Swiss-luxembourgish conceptual artist and curator

Mark Divo (born 1966) is a Swiss-Luxembourgian conceptual artist and curator. He organizes large-scale interactive art projects incorporating the work of underground artists. His work involves painting, performance, photography, sculpture and installation.

== Early life ==
Divo was born in 1966. From 1987 to 1989 he studied social sciences in Göttingen. He had his first self-organized exhibition in 1988. In 1989 he dropped out of his studies and moved to Berlin.

==Career==
Between 1988 and 1989 Divo worked in West Berlin. After the fall of the Berlin Wall in 1989, he moved to East Berlin, where he organized exhibitions at the Kunst Haus Tacheles. Between 1990 and 1994 he organized exhibitions, performances, and murals with the Duncker group.

In 1994 he moved back to Zürich where he created a number of murals and organised a group of travelling mural painters. There he organised several underground art projects funded by the Swiss government, including exhibitions/events in the subways of Escherwyssplatz. In 1995, he organised a festival of underground art. Amongst the artists who exhibited were Swiss artist Ingo Giezendanner, German artist Leumund Cult and British artist Lennie Lee.

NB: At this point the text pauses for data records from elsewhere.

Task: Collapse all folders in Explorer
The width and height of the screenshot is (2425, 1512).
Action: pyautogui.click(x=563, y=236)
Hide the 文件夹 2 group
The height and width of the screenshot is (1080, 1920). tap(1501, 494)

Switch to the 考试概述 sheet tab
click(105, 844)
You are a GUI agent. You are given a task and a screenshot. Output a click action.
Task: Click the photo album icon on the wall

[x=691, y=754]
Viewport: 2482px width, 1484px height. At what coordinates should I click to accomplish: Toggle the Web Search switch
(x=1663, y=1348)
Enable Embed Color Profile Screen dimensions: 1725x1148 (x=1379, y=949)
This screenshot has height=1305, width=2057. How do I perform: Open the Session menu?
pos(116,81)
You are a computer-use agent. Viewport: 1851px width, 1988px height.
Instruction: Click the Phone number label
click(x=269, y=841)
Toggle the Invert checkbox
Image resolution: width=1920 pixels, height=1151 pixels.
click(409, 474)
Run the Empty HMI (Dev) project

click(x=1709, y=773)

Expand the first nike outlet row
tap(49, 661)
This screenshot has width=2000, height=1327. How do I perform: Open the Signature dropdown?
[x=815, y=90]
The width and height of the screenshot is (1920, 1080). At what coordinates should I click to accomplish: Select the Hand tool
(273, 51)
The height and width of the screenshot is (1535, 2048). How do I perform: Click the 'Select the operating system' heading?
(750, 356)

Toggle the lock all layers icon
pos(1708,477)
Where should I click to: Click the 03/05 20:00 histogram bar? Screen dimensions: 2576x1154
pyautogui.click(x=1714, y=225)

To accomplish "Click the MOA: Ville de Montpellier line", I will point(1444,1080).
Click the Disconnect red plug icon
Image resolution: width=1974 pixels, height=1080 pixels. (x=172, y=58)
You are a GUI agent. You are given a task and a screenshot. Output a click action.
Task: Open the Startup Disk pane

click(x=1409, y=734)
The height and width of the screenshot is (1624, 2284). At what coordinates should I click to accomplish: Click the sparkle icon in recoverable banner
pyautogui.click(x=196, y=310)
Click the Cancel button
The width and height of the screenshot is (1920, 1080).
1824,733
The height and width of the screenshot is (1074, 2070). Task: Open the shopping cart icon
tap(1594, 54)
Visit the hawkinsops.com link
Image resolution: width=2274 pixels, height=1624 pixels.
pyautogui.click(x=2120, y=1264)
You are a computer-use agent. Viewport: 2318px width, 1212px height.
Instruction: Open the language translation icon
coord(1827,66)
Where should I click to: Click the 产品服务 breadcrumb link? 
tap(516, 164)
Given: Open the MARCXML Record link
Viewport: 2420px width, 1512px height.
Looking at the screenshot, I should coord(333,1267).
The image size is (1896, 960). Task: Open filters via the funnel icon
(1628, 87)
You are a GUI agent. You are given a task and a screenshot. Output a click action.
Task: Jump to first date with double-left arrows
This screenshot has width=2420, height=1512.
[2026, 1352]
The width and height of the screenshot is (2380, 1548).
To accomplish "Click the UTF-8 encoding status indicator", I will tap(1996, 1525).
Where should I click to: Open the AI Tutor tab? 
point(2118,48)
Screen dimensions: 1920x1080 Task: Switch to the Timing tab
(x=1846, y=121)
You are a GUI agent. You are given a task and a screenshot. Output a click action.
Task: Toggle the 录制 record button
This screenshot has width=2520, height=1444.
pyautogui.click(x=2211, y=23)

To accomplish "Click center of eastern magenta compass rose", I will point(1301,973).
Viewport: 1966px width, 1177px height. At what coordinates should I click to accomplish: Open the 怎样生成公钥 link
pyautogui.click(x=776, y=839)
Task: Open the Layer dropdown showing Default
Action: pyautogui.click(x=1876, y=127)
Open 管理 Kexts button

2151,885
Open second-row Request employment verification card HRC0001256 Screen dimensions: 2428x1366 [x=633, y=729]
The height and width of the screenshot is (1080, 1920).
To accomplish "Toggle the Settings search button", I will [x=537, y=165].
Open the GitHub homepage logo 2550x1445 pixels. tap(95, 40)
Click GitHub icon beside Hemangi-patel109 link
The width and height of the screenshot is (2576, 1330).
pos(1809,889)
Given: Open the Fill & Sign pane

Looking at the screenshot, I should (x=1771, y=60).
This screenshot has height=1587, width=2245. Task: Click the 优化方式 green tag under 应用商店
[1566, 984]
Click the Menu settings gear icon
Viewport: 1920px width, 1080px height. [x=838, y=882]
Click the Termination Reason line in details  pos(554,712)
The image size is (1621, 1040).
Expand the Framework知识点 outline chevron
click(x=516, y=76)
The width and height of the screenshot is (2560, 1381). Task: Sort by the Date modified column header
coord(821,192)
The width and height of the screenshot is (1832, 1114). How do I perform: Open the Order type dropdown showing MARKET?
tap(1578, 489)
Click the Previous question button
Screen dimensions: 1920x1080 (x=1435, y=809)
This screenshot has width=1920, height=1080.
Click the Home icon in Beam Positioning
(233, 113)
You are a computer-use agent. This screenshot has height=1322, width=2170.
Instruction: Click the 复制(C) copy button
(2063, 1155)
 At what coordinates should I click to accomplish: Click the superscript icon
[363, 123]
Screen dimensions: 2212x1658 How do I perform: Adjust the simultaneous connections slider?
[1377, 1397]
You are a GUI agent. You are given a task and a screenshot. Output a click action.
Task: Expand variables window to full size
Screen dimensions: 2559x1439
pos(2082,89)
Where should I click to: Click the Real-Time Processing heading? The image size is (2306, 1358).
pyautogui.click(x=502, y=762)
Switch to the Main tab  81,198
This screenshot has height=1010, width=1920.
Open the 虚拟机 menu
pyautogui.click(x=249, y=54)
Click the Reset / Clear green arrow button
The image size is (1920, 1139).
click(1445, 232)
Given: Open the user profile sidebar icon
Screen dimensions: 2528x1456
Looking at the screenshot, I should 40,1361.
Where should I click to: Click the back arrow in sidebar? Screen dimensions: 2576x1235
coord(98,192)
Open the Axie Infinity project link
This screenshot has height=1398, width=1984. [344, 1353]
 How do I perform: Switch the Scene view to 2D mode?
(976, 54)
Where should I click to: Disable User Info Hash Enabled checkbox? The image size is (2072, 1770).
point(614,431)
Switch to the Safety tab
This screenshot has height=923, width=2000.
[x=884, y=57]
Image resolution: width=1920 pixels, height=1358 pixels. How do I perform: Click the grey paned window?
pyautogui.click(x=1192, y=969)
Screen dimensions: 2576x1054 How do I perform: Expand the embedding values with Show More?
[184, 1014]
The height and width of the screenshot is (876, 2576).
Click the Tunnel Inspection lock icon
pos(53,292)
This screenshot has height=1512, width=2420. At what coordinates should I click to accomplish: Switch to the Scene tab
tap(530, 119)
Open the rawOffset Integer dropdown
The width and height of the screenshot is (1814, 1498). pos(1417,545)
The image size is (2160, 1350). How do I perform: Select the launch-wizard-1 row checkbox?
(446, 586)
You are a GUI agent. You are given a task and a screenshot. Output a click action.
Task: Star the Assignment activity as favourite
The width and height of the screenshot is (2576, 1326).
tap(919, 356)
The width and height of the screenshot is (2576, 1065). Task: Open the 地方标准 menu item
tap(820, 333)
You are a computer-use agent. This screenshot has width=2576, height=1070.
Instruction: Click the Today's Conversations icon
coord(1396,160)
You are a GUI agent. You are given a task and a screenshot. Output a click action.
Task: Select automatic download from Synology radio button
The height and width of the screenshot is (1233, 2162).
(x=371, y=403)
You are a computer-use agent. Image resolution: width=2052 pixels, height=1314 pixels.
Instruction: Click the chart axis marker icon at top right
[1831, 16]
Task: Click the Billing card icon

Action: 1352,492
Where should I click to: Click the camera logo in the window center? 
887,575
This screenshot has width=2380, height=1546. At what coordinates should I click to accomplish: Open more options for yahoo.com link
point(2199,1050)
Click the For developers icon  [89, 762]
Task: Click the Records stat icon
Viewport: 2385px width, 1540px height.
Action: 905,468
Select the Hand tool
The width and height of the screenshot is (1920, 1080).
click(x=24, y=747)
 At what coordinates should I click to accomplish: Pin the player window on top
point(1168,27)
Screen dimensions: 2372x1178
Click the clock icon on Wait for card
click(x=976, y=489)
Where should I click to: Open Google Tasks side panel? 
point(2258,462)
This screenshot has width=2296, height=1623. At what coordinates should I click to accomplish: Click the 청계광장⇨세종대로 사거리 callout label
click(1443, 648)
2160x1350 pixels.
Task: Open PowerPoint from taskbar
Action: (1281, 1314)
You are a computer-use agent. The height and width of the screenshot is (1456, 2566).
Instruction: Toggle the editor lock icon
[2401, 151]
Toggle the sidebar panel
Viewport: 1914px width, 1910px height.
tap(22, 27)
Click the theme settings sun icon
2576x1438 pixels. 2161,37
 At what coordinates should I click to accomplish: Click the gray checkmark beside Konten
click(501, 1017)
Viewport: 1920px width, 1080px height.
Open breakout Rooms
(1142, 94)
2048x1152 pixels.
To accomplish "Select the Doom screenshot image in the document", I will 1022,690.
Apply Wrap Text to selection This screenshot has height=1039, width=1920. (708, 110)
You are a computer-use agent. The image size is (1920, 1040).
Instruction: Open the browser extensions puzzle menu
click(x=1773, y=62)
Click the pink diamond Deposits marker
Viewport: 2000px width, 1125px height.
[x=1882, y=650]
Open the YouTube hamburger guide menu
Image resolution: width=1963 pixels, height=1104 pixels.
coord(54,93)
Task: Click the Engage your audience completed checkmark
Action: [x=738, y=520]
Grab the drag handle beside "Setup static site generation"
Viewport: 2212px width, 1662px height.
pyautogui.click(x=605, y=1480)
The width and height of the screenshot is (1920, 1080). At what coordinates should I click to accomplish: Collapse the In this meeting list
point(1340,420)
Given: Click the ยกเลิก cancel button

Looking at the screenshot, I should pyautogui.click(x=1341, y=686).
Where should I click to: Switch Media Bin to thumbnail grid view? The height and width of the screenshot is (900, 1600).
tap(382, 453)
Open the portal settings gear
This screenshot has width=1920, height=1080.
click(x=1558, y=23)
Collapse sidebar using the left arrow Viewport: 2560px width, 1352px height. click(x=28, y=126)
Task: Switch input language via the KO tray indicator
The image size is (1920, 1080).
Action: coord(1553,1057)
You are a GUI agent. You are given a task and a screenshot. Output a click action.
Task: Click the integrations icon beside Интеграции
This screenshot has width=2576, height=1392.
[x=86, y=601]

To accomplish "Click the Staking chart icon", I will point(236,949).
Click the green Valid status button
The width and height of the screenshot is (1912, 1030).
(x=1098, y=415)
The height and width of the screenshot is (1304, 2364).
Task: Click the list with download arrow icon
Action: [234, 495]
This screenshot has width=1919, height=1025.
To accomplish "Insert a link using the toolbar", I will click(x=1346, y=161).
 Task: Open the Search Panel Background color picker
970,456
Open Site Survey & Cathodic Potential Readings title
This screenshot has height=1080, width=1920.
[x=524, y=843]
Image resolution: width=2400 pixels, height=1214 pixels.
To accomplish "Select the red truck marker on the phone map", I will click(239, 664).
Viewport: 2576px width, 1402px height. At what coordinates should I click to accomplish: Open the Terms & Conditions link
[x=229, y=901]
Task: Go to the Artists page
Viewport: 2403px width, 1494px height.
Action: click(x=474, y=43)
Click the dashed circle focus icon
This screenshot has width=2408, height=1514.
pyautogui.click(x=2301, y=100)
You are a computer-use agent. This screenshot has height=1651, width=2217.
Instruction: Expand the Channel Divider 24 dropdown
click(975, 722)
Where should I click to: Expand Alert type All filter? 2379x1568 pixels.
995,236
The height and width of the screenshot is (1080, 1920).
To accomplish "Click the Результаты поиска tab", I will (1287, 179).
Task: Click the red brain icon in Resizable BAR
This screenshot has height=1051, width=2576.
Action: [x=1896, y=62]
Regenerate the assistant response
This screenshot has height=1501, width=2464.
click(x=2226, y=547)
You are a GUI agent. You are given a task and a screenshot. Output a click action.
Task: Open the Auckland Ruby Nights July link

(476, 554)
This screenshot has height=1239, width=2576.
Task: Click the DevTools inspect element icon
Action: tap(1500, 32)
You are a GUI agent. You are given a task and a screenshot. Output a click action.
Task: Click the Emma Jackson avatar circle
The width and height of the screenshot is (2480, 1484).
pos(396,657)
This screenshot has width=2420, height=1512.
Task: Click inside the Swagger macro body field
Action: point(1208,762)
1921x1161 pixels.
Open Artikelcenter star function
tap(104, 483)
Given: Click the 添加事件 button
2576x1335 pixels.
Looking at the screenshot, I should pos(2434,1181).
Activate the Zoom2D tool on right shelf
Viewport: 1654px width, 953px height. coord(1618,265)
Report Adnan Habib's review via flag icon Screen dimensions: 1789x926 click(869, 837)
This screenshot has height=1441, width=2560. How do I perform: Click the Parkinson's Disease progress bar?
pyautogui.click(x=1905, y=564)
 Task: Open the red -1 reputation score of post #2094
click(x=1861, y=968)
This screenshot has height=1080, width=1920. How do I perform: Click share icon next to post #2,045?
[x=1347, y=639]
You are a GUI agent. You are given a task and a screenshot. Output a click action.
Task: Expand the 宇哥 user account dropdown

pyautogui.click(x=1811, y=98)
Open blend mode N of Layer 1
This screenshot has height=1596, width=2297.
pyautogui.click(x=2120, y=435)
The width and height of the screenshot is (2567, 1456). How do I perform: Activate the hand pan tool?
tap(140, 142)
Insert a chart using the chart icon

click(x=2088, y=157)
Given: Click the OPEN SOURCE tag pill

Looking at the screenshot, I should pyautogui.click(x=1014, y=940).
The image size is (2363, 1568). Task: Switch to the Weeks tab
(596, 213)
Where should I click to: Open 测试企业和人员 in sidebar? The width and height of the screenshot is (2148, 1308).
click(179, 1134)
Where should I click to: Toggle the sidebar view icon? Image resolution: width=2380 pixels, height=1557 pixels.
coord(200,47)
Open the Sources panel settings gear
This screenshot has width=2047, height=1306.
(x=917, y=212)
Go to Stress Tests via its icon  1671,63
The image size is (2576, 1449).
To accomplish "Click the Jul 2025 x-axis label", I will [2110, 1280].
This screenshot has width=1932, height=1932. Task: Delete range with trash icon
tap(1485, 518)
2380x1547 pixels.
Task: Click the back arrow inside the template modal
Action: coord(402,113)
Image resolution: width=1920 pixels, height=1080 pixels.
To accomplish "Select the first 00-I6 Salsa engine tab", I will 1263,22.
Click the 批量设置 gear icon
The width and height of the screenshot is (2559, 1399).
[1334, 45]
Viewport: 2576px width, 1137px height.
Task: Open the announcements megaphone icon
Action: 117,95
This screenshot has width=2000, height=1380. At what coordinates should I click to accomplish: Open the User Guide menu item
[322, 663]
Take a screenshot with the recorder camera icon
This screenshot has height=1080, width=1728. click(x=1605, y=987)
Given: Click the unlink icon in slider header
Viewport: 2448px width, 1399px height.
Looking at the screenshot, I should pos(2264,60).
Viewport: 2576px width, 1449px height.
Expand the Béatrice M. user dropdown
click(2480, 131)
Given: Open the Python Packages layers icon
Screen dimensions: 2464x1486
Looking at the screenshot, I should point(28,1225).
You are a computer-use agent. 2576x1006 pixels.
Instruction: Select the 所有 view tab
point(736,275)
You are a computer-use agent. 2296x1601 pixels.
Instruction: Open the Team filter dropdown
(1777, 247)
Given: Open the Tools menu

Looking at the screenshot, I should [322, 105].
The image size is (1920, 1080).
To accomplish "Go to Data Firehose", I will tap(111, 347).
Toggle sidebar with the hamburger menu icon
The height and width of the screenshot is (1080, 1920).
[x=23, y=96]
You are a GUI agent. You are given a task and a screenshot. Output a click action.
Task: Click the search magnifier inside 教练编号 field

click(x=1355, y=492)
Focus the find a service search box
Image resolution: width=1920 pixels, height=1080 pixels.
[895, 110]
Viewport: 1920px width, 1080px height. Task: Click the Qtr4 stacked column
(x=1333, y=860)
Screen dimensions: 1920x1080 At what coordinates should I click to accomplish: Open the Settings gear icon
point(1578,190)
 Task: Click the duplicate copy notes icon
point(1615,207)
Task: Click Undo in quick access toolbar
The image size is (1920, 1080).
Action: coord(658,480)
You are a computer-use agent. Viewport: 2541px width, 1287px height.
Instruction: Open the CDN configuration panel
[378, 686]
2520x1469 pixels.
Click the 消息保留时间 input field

In the winter of 2002, he occupied the Cabaret Voltaire with different artists including Dan Jones. Together they succeeded in preventing the location's closure. The building has now been turned into a museum dedicated to Dada (Cabaret Voltaire). In 2003 he organised a Dada festival at the Sihlpapierfabrik.

In 2004, Divo was awarded a one year art residency at the Swiss Institute Contemporary Art New York in West Broadway, New York, where he invited artists to exhibit alongside him. In the summer of 2008, he established the Divo Institute, a multi-disciplinary arts center in the city of Kolín, near Prague. In August 2009, Divo was one of thirty artist-curators who presented work by artists from the Divo Institute at the Subvision Art Festival in Hamburg.

Since becoming an artist, Divo has exhibited in museums throughout Europe including the Helmhaus, Zürich, the Contemporary Art Center, Vilnius, the Kunsthaus Zürich and the Kinský Palace, Prague. He has created three public sculptures for the city of Zürich.

Since 2002, working in collaboration with artists, performers and photographers, Divo has produced a series of large-format satirical photographs.